§ Data
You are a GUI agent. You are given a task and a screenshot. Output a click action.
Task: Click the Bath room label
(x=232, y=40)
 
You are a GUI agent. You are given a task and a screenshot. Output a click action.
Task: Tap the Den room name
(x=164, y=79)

* * *

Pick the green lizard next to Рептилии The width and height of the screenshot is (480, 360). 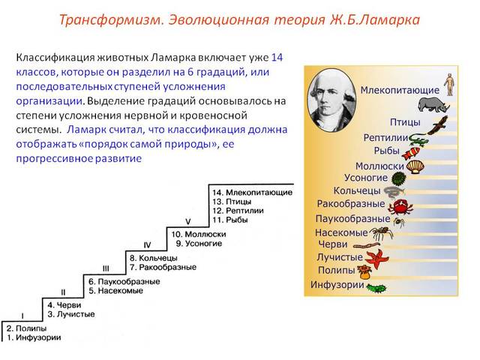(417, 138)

---

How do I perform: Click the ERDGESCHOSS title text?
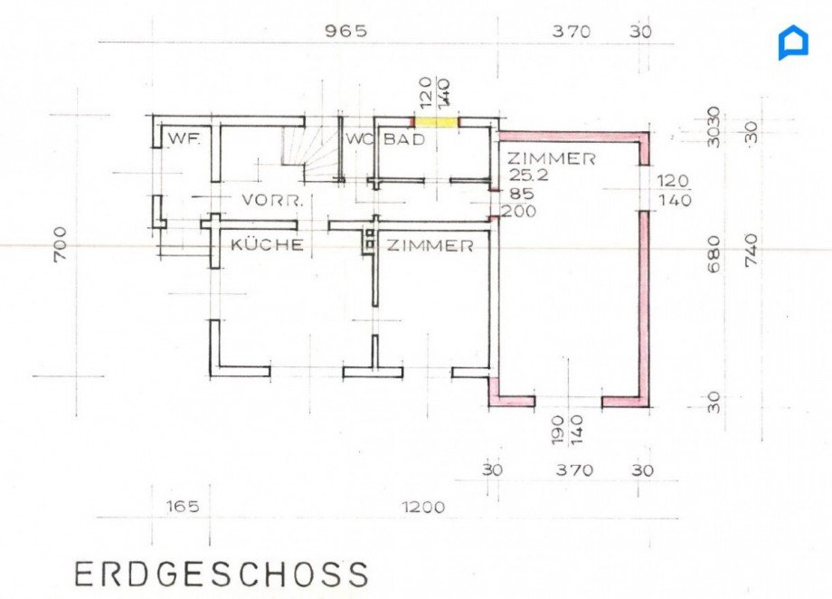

§ What is required
Collect every line above that contains the word "room", and copy each one in full.

§ Answer to the exercise
Task: Click the Bath room label
Task: Tap the Den room name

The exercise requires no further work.